BUILDING BETTER CLINICAL TRIALS

Target Health, a lean, full-service Contract Research Organization, implemented CTTI's Quality by Design recommendations to help maximize the input of its employees and focus on avoiding errors that matter in its sponsors' studies.

The overall probability of success for a clinical trial hovers somewhere around 13 percent, according to a recent assessment performed by researchers at the MIT Sloan School of Management. That makes solid clinical trial planning paramount to mitigate risk and enhance quality, giving a study the best shot of success. Many experts believe that implementing Quality-by-Design (QbD), an approach that focuses resources on the errors that matter to decision making during a trial, such as primary endpoints and patient safety, could be one way of enhancing quality, avoiding errors, and reducing patient burden in a way that boosts the potential success rate of a study. One expert succinctly explained the merit of QbD thinking with the example of an airplane's engine and its coffee machine-- we don't need to invest the same level of effort in both.
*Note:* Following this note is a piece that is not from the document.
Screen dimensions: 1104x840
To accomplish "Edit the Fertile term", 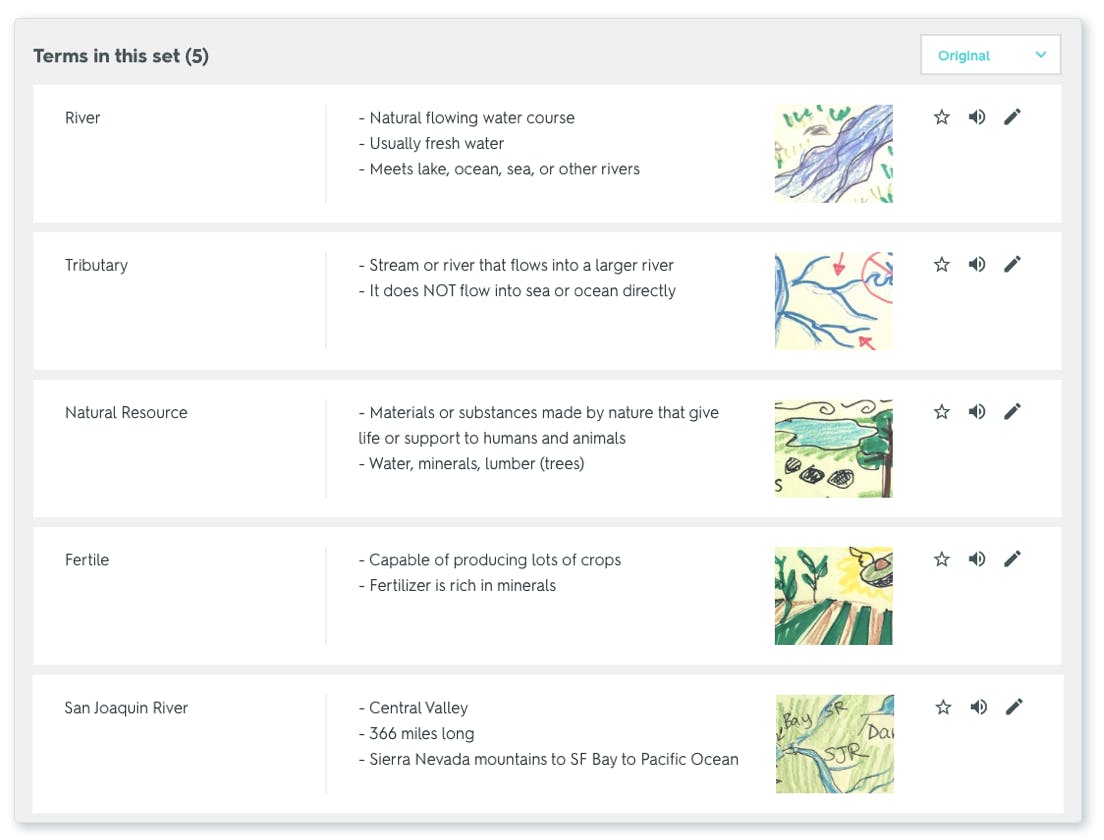I will (x=1013, y=558).
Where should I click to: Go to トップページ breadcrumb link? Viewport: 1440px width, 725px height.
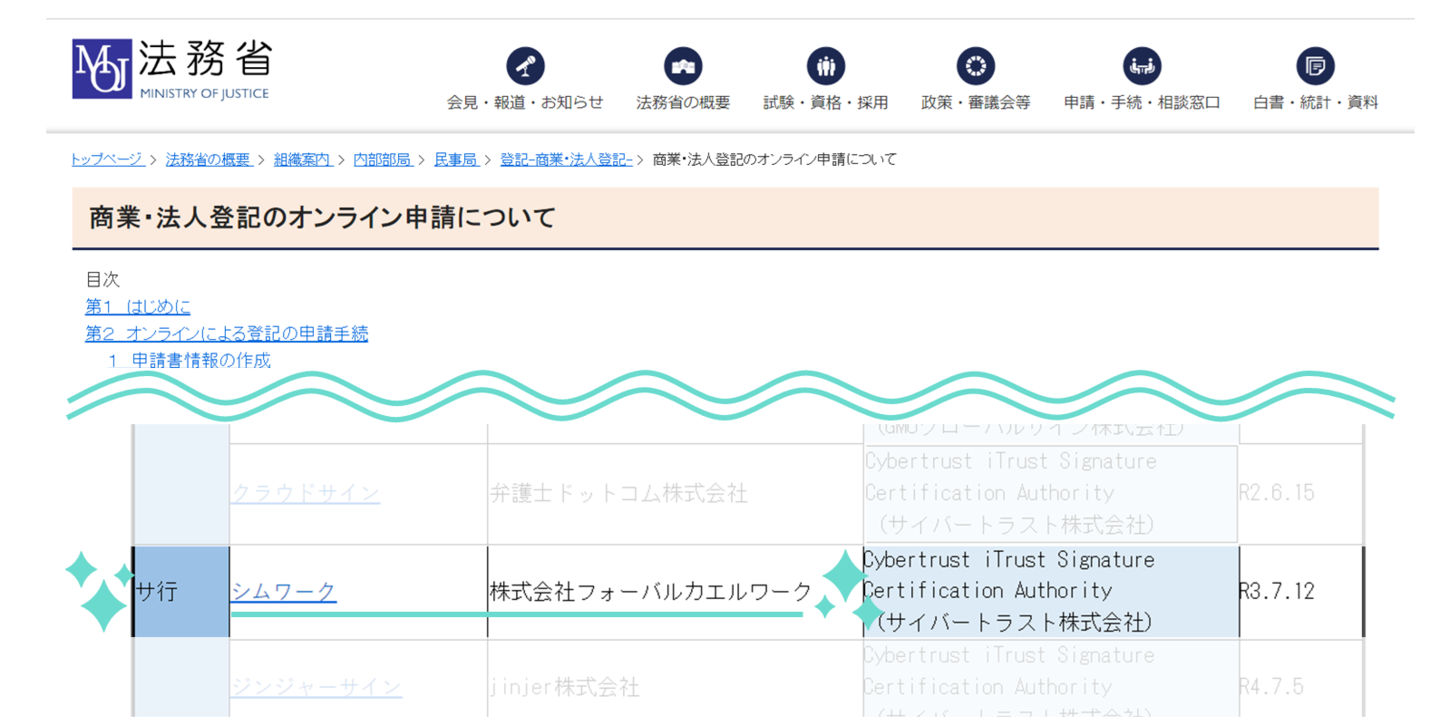point(107,160)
In fact, by focusing energy on those high-priority risks that matter, we'll have a better plane and happier, safer fliers. Target Health, a lean, full-service Contract Research Organization (CRO) working with predominately small and mid-size sponsors, wanted to bring the benefits of QbD implementation to its company.

Today's drug development has to be nimble, and nothing clogs up timelines and reduces flexibility like useless busy work. Target Health wanted to maximize the value of its employee contributions by giving them the tools to determine what aspects of a study they should stress, and which ones they are needlessly worrying about.
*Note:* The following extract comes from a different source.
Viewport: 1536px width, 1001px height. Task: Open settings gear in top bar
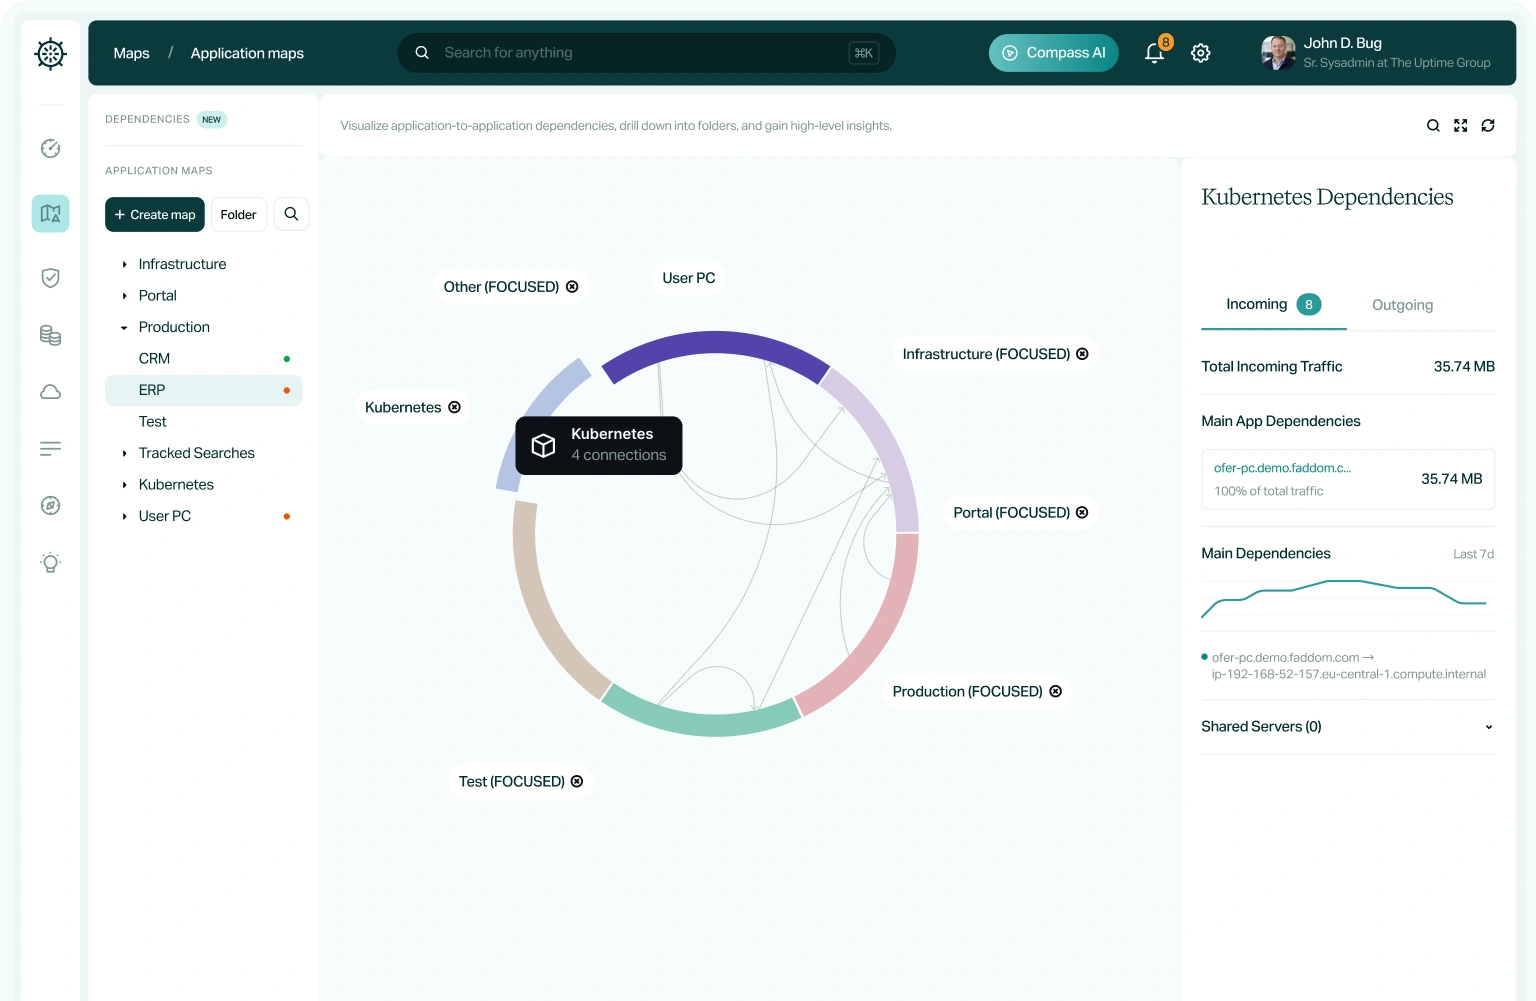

To start the transition to an effective QbD strategy across its organization, Target Health looked to CTTI's Recommendations for Quality by Design. The recommendations are a guide to help clinical trialists build forward-thinking quality considerations into the operational design and conduct of clinical trials.

Target Health took action by working to change the mindset across its organization. In the past, employees relied on Standard Operating Procedures (SOPs) to determine the end of a quality activity, but when QbD launched, the organization implemented checklists to sign off. To determine "critical-to-quality" factors, or CTQs, Target Health brought together Quality plus every department head and their main reports. Doing so ensured that each study was looked at holistically with perspectives from a variety of experts. According to the organization, the tricky part of implementation was maintaining the momentum and ensuring employees don't fall back into old habits. They avoided that by performing periodic audits on how teams are implementing QbD.

The number of major audit findings went down across the organization as a result of implementing QbD.

Document everything you plan to do in relation to QbD and then develop a process to ensure it is implemented. Experienced people often do not want to take the documentation step, but it is an important part of standardizing the implementation of QbD across your company. Keep in mind that the intent of QbD is not to amplify the team's work and make life more complex, but to simplify it. The upfront documentation pays off in spades later down the line in terms of streamlining and simplifying the work.